There was a definite sense of convenience for conveniences sake. You’ve been awoken from 600 years of sleep. How convenient that five minutes later you discover the planet you were aiming for. And of course because you just woke up and haven’t been offered a coffee, you’re thrown onto a ship, which crashes. Because if it didn’t crash then everything would have gone well and there wouldn’t have been a tutorial. It’s also convenient that your father is the one that raised you and your twin sister because your mother is dead for the revelation of plot development.
Why was the ship called Hyperion? Are they trying to rip off Borderlands or something? I can only presume and hope so, because that means they’ve tried to rip off a much better game. I suppose it also speaks wonders of unoriginality if we’re just cropping bits of Borderlands and smacking them into your own game.

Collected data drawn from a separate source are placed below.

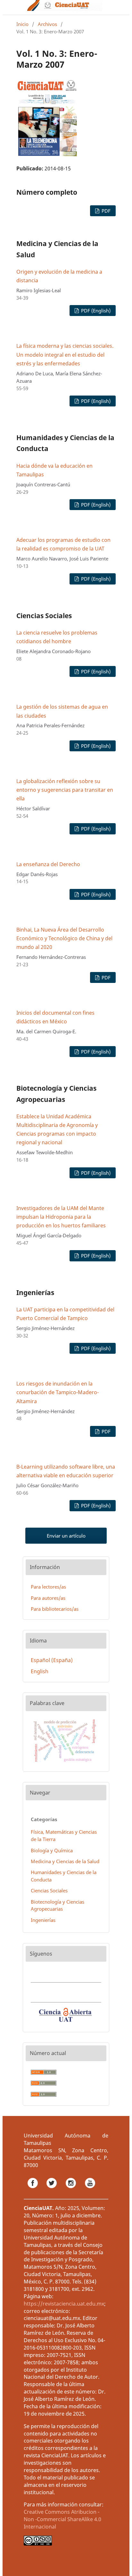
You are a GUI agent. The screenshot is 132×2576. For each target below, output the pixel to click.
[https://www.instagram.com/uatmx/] (71, 2189)
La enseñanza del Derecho (48, 864)
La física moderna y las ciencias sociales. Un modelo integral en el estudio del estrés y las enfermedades (64, 354)
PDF (105, 211)
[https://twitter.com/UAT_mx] (52, 2189)
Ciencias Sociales (49, 1890)
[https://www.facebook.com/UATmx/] (33, 2189)
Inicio (22, 24)
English (39, 1671)
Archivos (47, 24)
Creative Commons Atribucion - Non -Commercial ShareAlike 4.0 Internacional (62, 2519)
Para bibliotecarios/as (54, 1609)
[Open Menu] (16, 7)
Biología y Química (52, 1850)
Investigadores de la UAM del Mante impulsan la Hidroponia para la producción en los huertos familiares (61, 1217)
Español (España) (52, 1660)
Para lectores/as (48, 1586)
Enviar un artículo (66, 1535)
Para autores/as (48, 1598)
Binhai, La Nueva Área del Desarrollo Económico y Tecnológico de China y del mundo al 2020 (64, 938)
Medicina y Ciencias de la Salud (65, 1861)
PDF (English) (95, 310)
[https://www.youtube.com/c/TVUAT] (90, 2189)
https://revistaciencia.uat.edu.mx (64, 2303)
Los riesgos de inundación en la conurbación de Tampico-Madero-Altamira (57, 1392)
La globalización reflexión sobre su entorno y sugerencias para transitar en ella (64, 790)
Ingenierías (43, 1920)
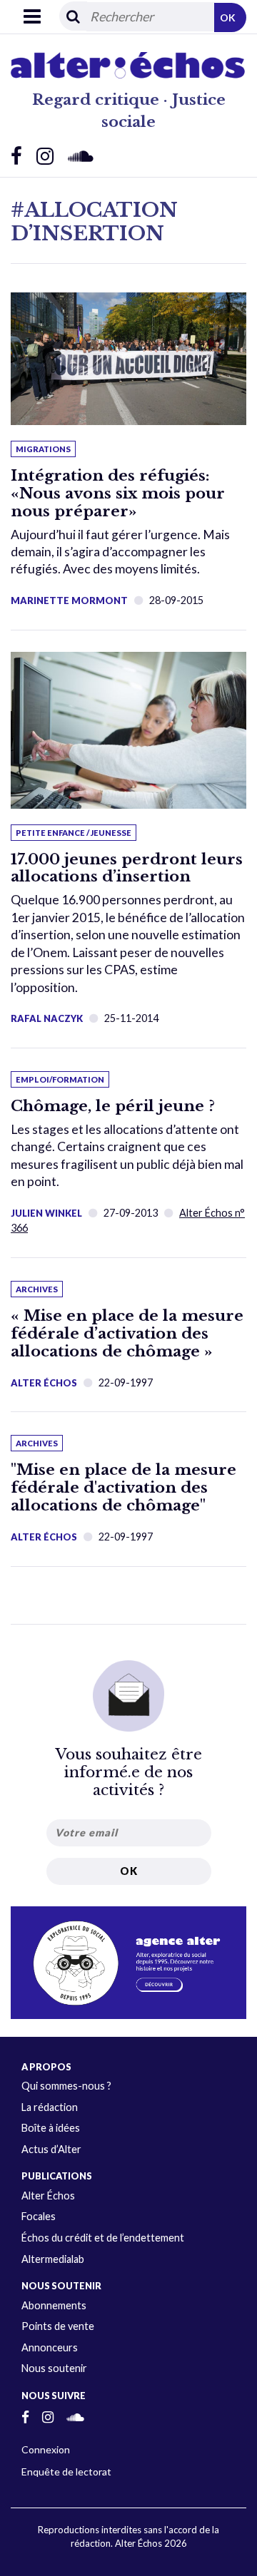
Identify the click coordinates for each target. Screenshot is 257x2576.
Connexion (45, 2449)
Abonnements (53, 2305)
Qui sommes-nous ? (66, 2086)
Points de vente (57, 2326)
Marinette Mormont (69, 600)
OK (228, 17)
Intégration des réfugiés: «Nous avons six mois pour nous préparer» (118, 493)
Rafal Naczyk (47, 1018)
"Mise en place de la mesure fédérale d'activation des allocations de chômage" (123, 1488)
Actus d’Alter (51, 2149)
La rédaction (49, 2107)
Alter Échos (44, 1383)
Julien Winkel (46, 1213)
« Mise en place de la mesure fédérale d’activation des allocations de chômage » (127, 1334)
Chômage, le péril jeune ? (113, 1106)
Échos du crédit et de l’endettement (102, 2238)
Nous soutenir (54, 2368)
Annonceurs (49, 2347)
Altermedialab (52, 2259)
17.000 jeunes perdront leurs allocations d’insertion (127, 868)
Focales (38, 2216)
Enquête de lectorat (66, 2471)
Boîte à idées (50, 2128)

There was a cutscene early on in the game that just spoke wonders of how little I was going to be invested into the game. Your helmet cracks, a moment of peril is presented. Don’t worry, you can auto-heal helmets. Well, in cutscenes you can anyway, you can’t break your helmet outside of gameplay. I’m not sure what the point of the cutscene was if the peril is dealt with in a moments notice. Riptor or whatever his name was just holds his arm up to his face and boom he’s fine.

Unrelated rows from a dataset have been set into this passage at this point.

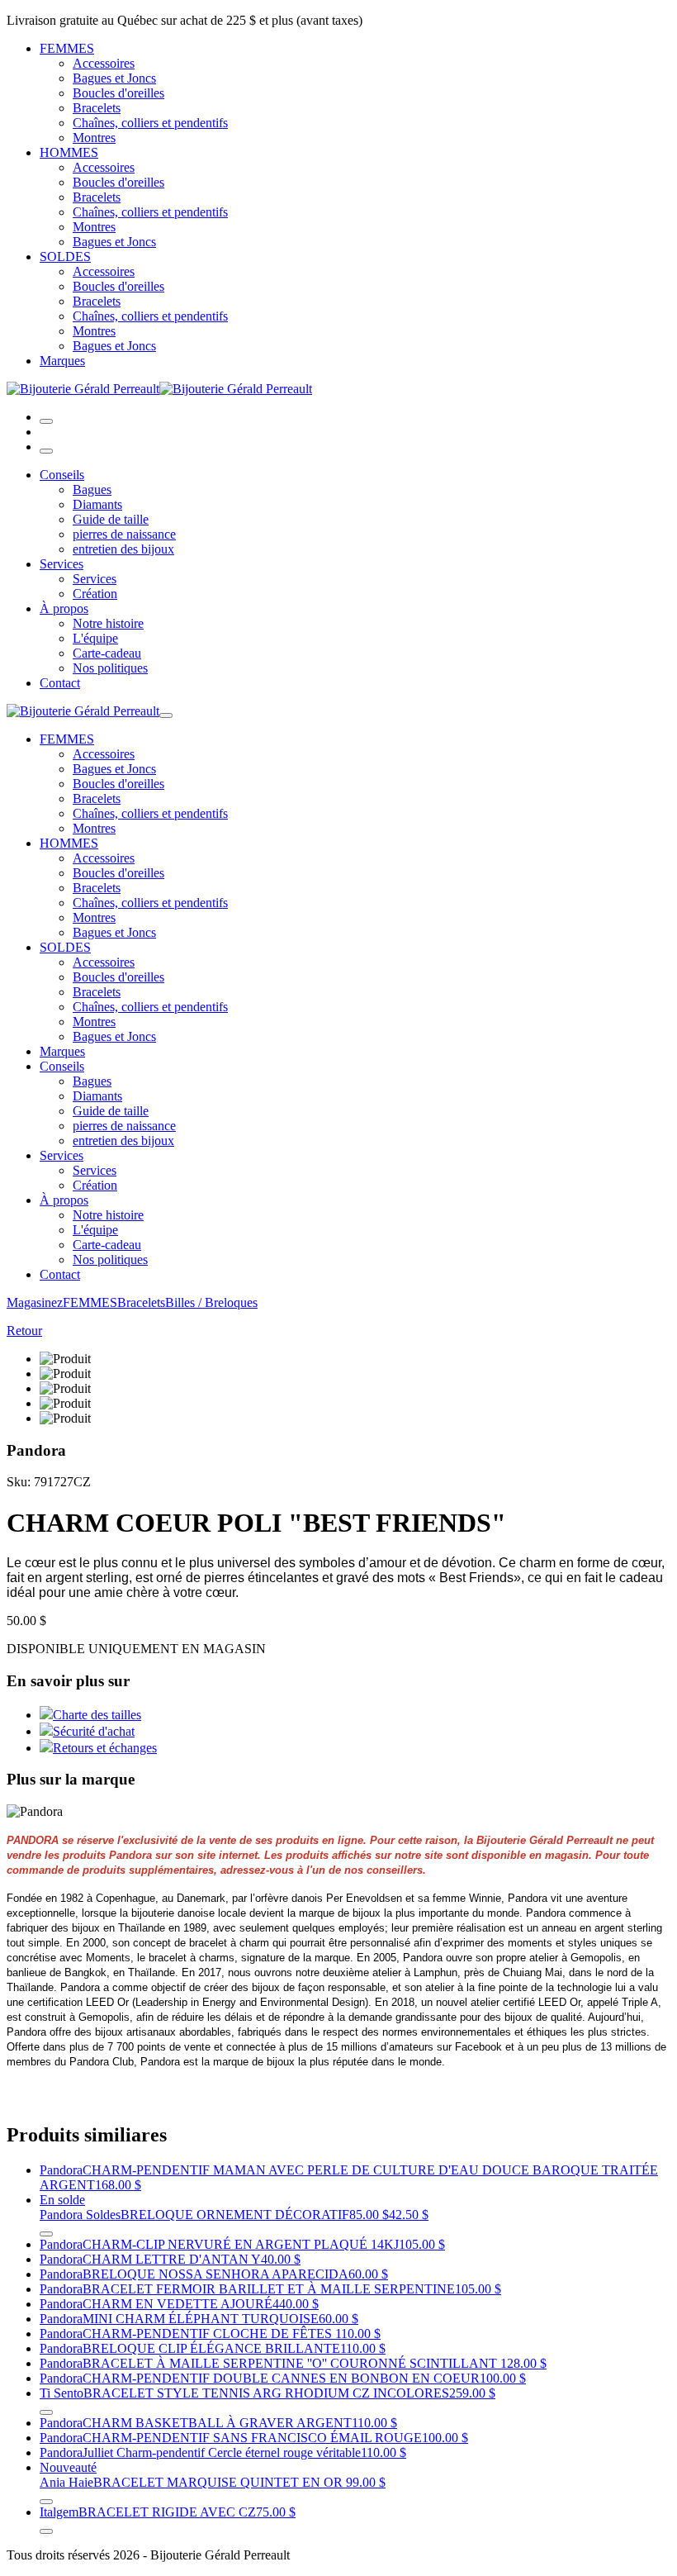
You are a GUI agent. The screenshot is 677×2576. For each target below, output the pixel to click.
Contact (60, 683)
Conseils (62, 475)
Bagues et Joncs (114, 78)
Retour (24, 1331)
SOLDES (65, 257)
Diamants (97, 504)
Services (61, 564)
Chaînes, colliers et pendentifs (150, 123)
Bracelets (97, 108)
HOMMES (69, 152)
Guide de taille (111, 519)
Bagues (92, 489)
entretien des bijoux (123, 549)
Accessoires (104, 63)
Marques (62, 361)
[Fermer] (46, 451)
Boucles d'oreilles (118, 93)
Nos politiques (110, 668)
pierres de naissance (124, 534)
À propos (64, 608)
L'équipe (95, 638)
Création (95, 594)
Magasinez (35, 1302)
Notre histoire (108, 623)
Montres (94, 138)
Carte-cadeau (107, 653)
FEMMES (67, 48)
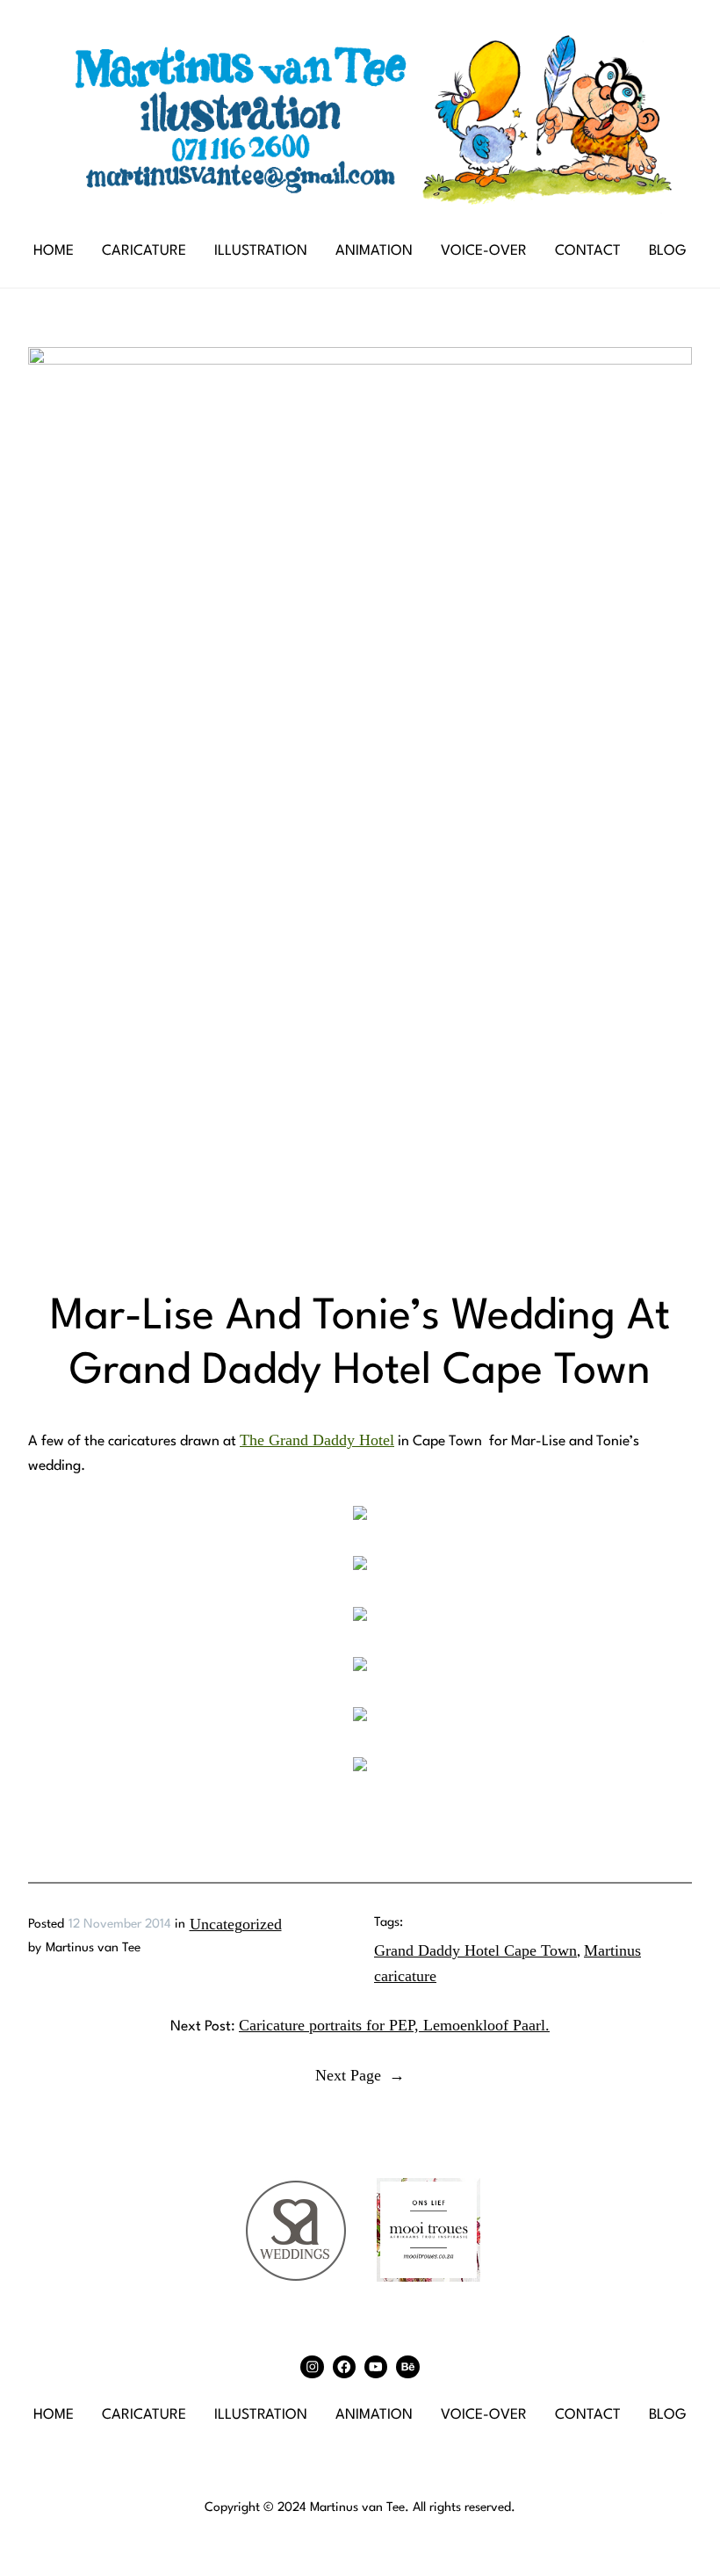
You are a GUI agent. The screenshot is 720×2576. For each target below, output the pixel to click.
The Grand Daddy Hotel (317, 1440)
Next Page (360, 2075)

I mentioned a while ago that the faces in this game are horribly comical. Well, don’t worry because the voice acting is too. An unsurprising turn of events led to the worlds most boring voice cast. Some audio qualities sounded a lot better or worse than others, and some were a lot more talented than others. Too bad the talented voice actors didn’t appear in the first few hours, otherwise this game may have been a hell of a lot better.
You know aliens? Right, they’re always bad aren’t they? Well that is the logic of Mass Effect: Andromeda. We crash land on an alien planet and our kneejerk reaction is to shoot the living hell out of every breathing thing. Mainly because humans are the best, but also because we need an enemy to shoot at. Without aliens what are we going to shoot at? Well, we could’ve had some depth to these characters. For a while they’re just known as “Unknown”. There isn’t a threat, but there is now because we shot at the poor sods. It’s a matter of shooting aliens because they aren’t human, and that isn’t grounds to start a new enemy for the franchise.

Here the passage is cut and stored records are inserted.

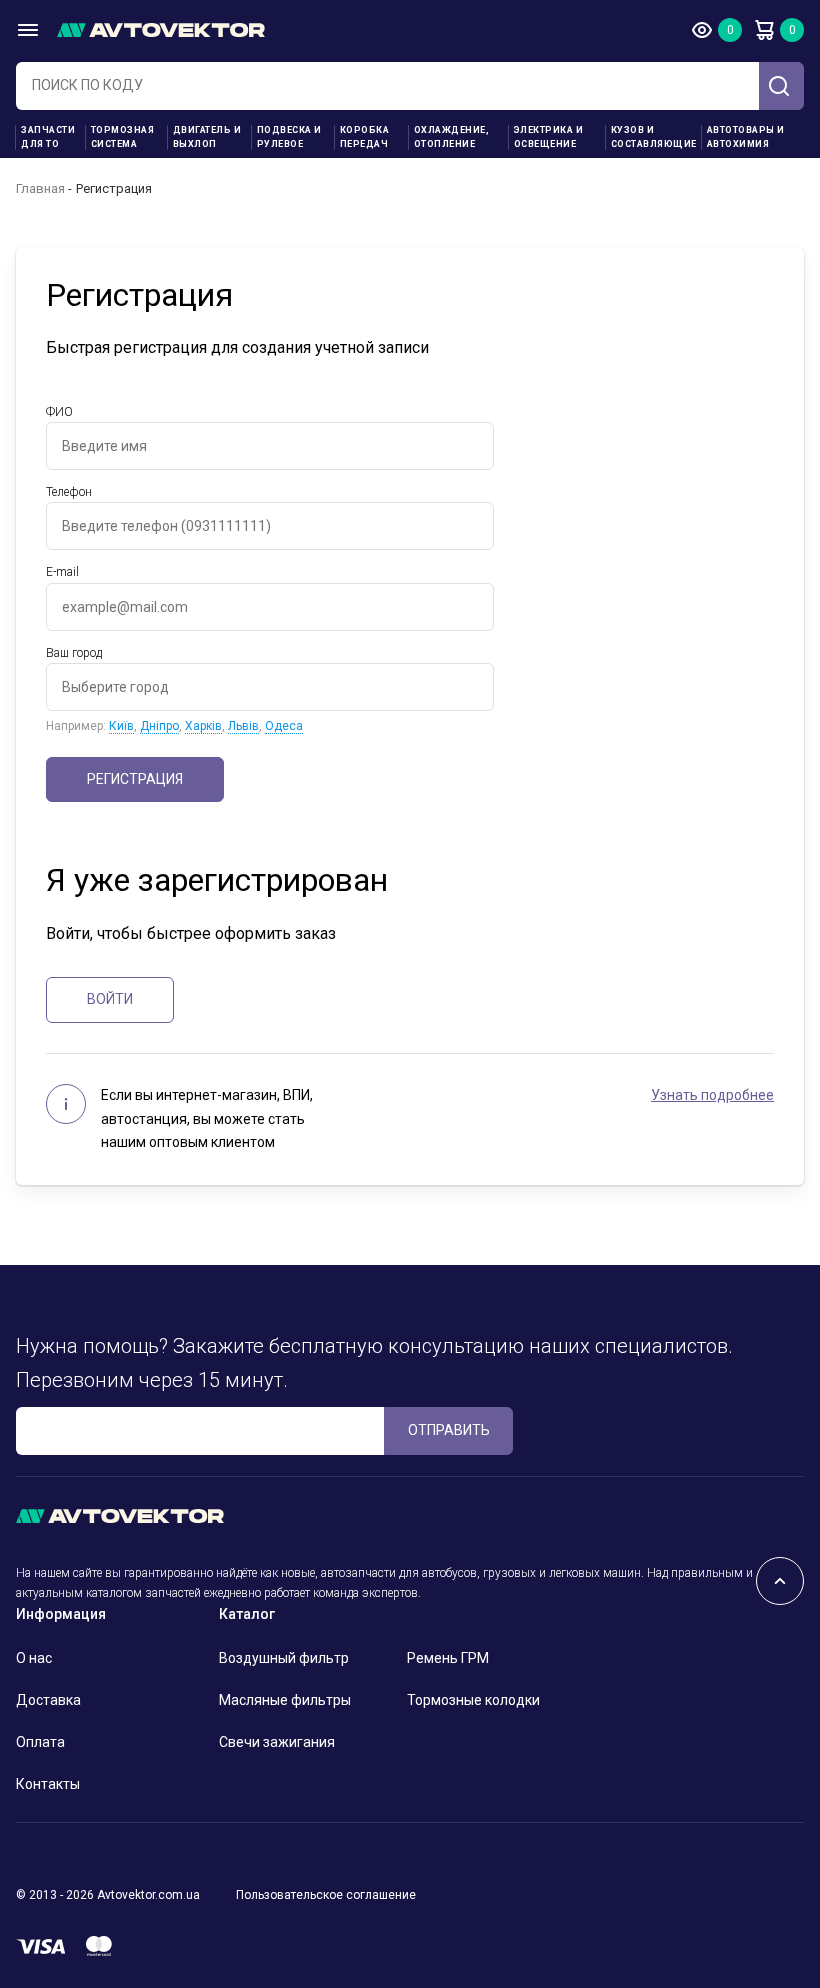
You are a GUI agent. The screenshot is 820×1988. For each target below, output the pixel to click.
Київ (121, 726)
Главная (40, 188)
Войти (110, 999)
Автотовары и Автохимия (746, 137)
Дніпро (159, 726)
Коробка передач (365, 137)
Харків (203, 726)
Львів (243, 726)
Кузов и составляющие (654, 137)
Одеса (284, 726)
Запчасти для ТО (48, 137)
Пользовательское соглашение (326, 1895)
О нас (34, 1658)
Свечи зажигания (277, 1742)
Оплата (40, 1742)
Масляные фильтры (285, 1700)
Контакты (48, 1784)
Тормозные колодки (473, 1700)
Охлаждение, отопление (452, 137)
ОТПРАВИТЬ (449, 1430)
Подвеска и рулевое (289, 137)
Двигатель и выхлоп (207, 137)
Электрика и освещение (549, 137)
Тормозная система (123, 137)
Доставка (48, 1700)
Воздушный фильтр (284, 1658)
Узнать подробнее (712, 1095)
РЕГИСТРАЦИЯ (135, 779)
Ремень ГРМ (448, 1658)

It’s just one cutscene after another. Your character progresses through major changes within cutscenes and you don’t get a choice. You could be asked what we should do about a planet and your character could blurt out “we should bomb them”, just because the developers couldn’t be arsed to code in a second option where you don’t do that.
Overall, Mass Effect Andromeda was confusing, boring and just bad. There was far too much going on all at once and because of this it really made the negatives stand out more than they should have. The combat is really the only thing I can warrant a compliment and that wasn’t even very good. Still, it’s not degrading to the point of unplayable. The controls work to an extent, even if the jumping in this game works as well as a jam and wasp sandwich.
A dreadfully poor story when compared with the older games along with terrible voice acting allowed this game to amount to nothing. It takes a lot to make a man wish for a remastering, but can we just have the original trilogy on one disc now? That’d be fantastic, and I’m more than willing to trade this game in for that. Oh wait, I played the trial of this game. Now that’s ten hours I will never get back.